# start of TEXT TO READ

One way to make Ethereum fast is to increase the hardware requirements for nodes to run the chain. for eg, solana

It is a tradeoff between decentralization and accessibility - you might want as many people in the world to be able to run the chain (ethereum's general stance)

One approach to solve scalability is sharding, but it was deprioritized in favour of rollup centric scaling. why?

Sharding

- Make many parallel chains that are interoperable and co-ordinated by beacon chain that provides staking and controls validators.

- Distribute all existing validators between all these chains so each validator secures the chain its assigned to.

- Eg: NEAR

Disadvantage of Sharding

- the economic security is split between shards.

- if 100 million USD is being used to secure a network, and there are 100 shards, then each shard is secured by 1 million USD.

- In Proof of Stake networks like ethereum, around 1/3 stake takeover will result in loss of finality and 2/3 takeover will result in complete takeover (rollbacks, etc)

Rollups

- Separate blockchains that prove their state with transactions on the L1.

- Has two way bridge built in the system

- Use proofs for L2 transaction validity(like ZK proofs)

What is a ZK Proof and why is everyone talking about it?

- Set of equations that allow you to prove outputs of some computations without actually having to run the execution, or access the inputs.

- Rollups can use either property (re-execution or private inputs) to prove that an execution happened on the L2.

- However, it is much harder to generate the proofs itself (orders of magnitude more difficult compared to verification) but it is very simple to validate them.

- We can outsource the proof generation to powerful computers, since it is still verifiable by anybody.

How does a ZK Rollup work?

A typical lifecycle of a rollup transaction is as follows:

- L2 transactions are batched, and a proposer submits it on L1 through calldata

- A sequencer reads this batch and re-executes it, and generates a ZK proof of this batch's validity and sends this proof on a Smart Contract on L1

- Smart Contract executes the proof, and if it is valid, updates the merkle root of the state and "finalizes" all the L2 transactions in the batch

Disadvantage of ZK Rollup architecture

- Calldata is limited, and hence, expensive

- There is an upper limit to how many L2 transactions we can store in one L1 block, because of gaslimit.

- Compression of the L2 state is useful, then we can fit many more L2 blocks on L1.

EIP-4844

- Introduces BLOBS

- it is a big amount of data that is stored separately from the blockchain

- It can be deleted later

- The blockchain only stores the hash of the commitment to the blob

- Currently, blobs are stored for 4096 epochs or ~18 days. After that, it can be safely discarded

- This give sequencers a lot of time to generate proofs so that it can be verified

- current blob size: 128KB

- number of blobs per block: 3 (will be increased in future)

Danksharding

- we can use the concept of execution sharding and apply it to data sharding.

# end of TEXT TO READ
# start of DATA PROVIDED

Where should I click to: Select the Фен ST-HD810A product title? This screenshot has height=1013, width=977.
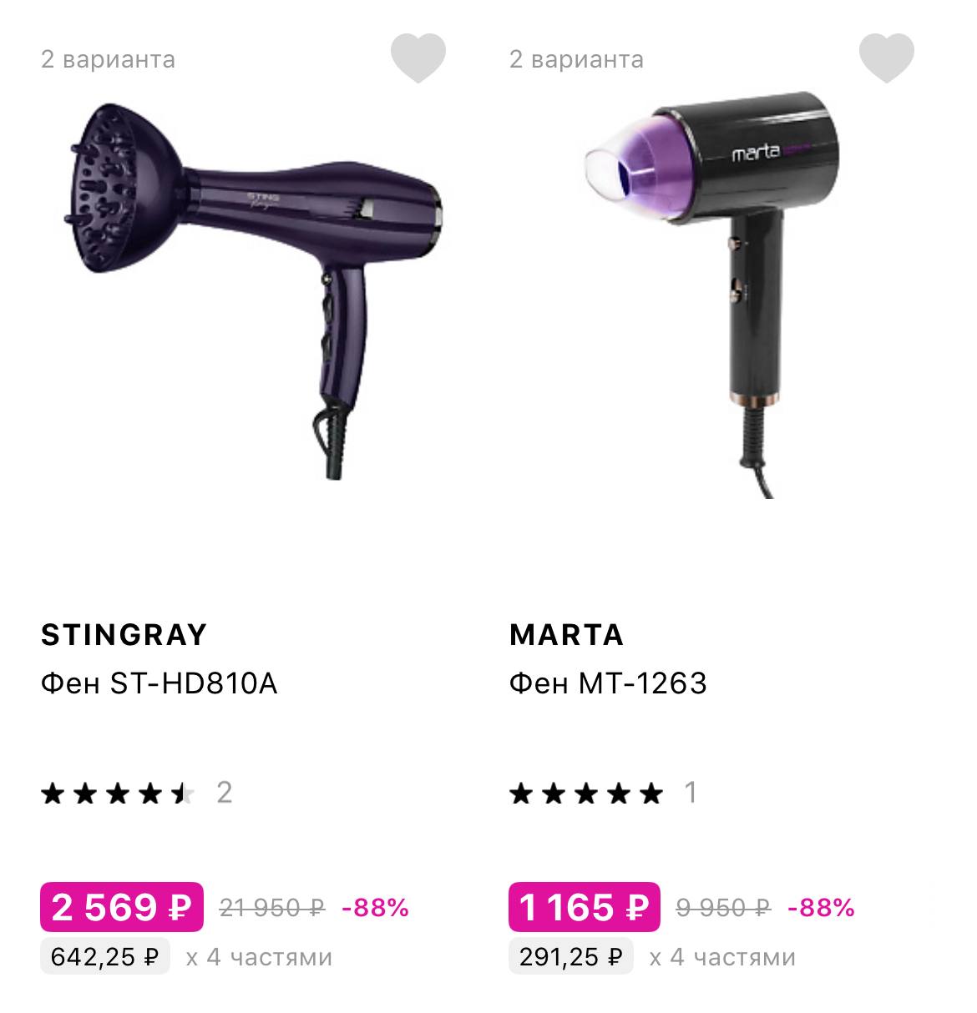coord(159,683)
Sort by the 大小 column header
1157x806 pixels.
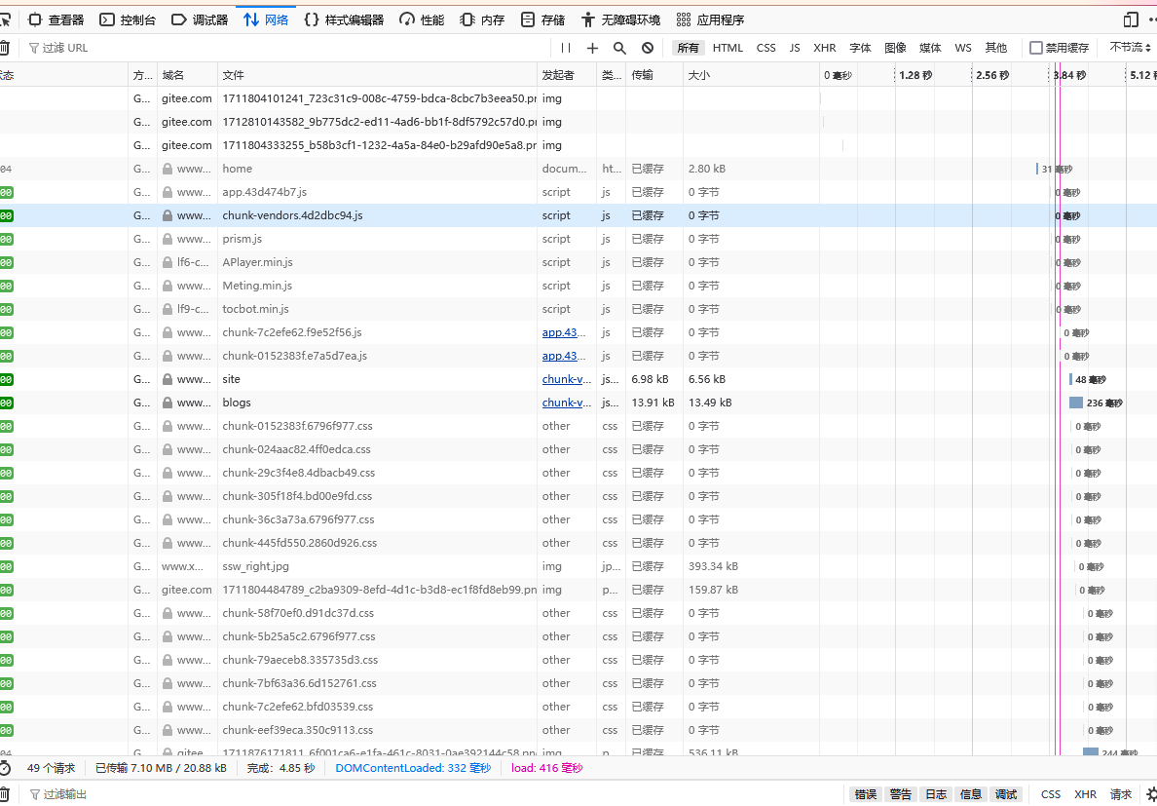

# end of DATA PROVIDED

- **BRIEF A**: How long do the Ethereum scaling notes say blobs are currently kept before they can be discarded?
- **BRIEF B**: Continue the Ethereum scaling notes from their last line.

- **EXPECTED OUTPUT A**: 4096 epochs, or about 18 days.

- **EXPECTED OUTPUT B**:
- split all validators in groups and distribute all blobs to these groups equally

- all validators should store the blobs for certain amount of time. If the data is lost, then the validators get slashed

- validators outside of this group can make sure that the data isnt lost, by asking the validators for random small parts of the blob (Data Availability Sampling) and verifying its validity

- Number of shards: 64

- Number of blobs per block: 3*64 = 192

Rollup Scaling with danksharding

- You always need to prioritize compression of L2 state

- Danksharding will unlock huge performance gains on L2s

- There is a prover time bottleneck as well. The amount of time taken by a prover to generate a proof is the speed of the rollup.

Currently available Zk Stacks

- ZKSync: VM compatibility with Solidity and vyper

- Polygon zkEVM and Scroll: EVM compatibility

- Taiko: Entire Ethereum logic

There are also non-EVM rollups. Eclipse works on Solana VM, Fluent develops zkWASM, M2 is going to use Move VM which is used by Aptos and Sui, L1 blockchains. Starknet uses its own unique Cairo VM.

There are also different DA Systems, like Celestia, eigenda, etc, DAC, etc.

There are also decentralization levels associated with rollup stacks. Stage1, stage2, stage3.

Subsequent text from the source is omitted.